One reason is because of the distinctly American culture of tipping. Many people appreciate having the right to reward — or not reward — servers for the service they receive in a restaurant. It seems logical; if I receive good service, I’ll give you a good tip, but if I receive bad service, I’ll pay you less. However, a study of more than 2,600 dining parties at 21 different restaurants showed "tips are only weakly related to service quality.” This means the most important factor one really does consider when giving a tip is the amount of the check, and not how attentive the server was. If tips are not completely related to service, what are they based on? Another study “indicates that consumers of both races discriminate against black service providers by tipping them less than white service providers.” Tips based on any other factors (especially race) rather than service are not only wrong — they are discriminatory.

The most compelling argument against eliminating tipping in restaurants seems to be the fact that it’s the main source of income for servers. Servers’ wages are largely dependent on tips, and that is why many profit-seeking restaurateurs favor the current tipping system. It’s cheaper to have a work-force when most of its income comes directly from the consumer — but this might be the biggest problem. Consumers end up being the ones responsible for the income of a restaurant’s servers instead of the restaurant owners themselves. Instead of relying on tipping as a source of revenue for their servers, restaurant owners should pay them a fair living wage and raise menu prices.

If restaurant owners begin paying their servers living wages, menu prices will rise for consumers. Meyers said that in order to make up for the lost tips and tax credits, menu prices will be increased “20-plus percent.” This reflects the sacrifice restaurants would have to face in order to eliminate tipping for their servers. Many will lose customers to a restaurant with lower menu prices, but in the long run, as this trend becomes the norm within the restaurant industry, people will need to welcome the new increase in menu prices as the service charge.

Tipping in Europe, where the custom ironically first began, has actually been replaced by a service charge system. Consumers in Europe, therefore, end up with a single-charge check that includes a hospitality fee , rendering a tip unnecessary. While many might argue this system eliminates the cash incentive to work hard for servers, this is not the role tipping really plays. If servers were paid solely through higher wages, the incentive to work would still remain. Jay Porter, owner of the Linkery restaurant in San Diego, wrote in Slate, “Servers want to keep their jobs; servers want to get a raise; servers want to be successful and see themselves as professionals and take pride in their work.”

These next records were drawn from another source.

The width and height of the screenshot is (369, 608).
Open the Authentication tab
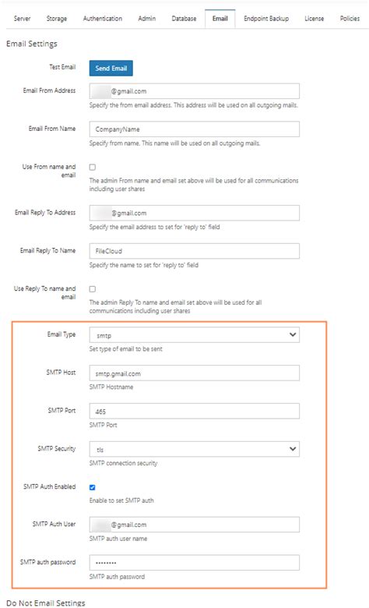pyautogui.click(x=103, y=19)
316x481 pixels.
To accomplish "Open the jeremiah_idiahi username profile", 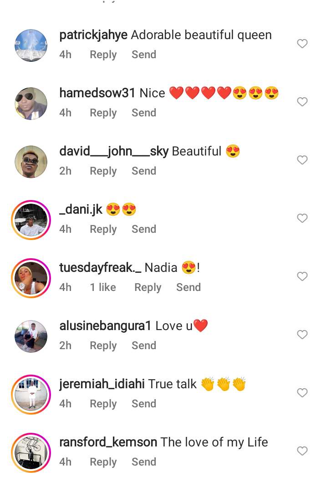I will tap(102, 384).
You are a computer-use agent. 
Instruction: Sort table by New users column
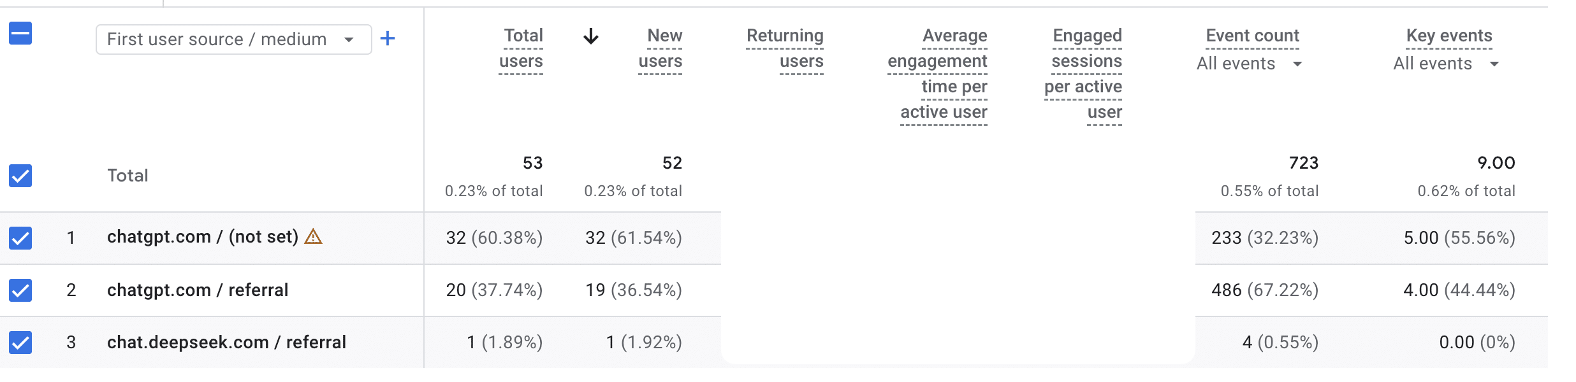tap(660, 48)
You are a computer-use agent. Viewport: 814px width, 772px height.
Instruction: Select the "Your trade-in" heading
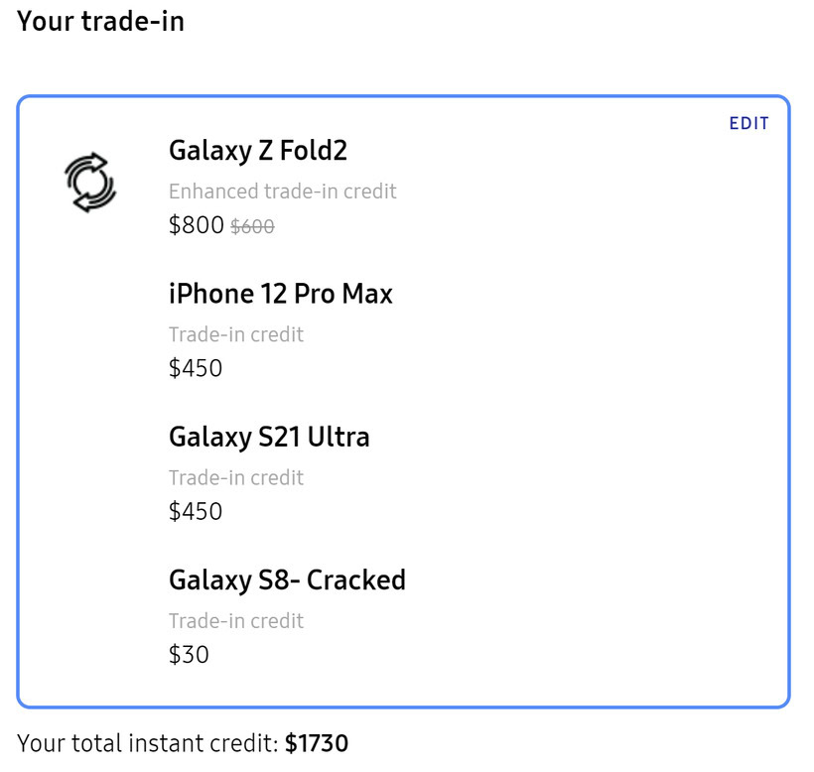pyautogui.click(x=100, y=21)
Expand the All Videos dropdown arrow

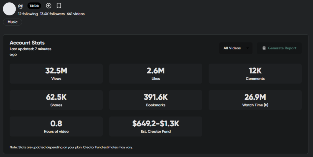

It must also be noted that restaurant owners can adopt different wage models that fit the restaurant and its staff’s needs. Brian Canlis, co-owner of Canlis restaurant, adopted a “hierarchy of pay” in which “if the dishwasher earns $15 an hour, then the line cook needs to earn at least $18.” This hybrid system is a way many restaurants can assure that its employees are not discriminated against by leveling wages.

The elimination of the current two-tiered wage system will only result in the improvement of living conditions for servants and restore equal and fair compensation inside restaurants. But in order to assure this, restaurants need to get rid of tipping — and we need to get rid of the tipping culture. We need higher menu prices, higher wages and no tips.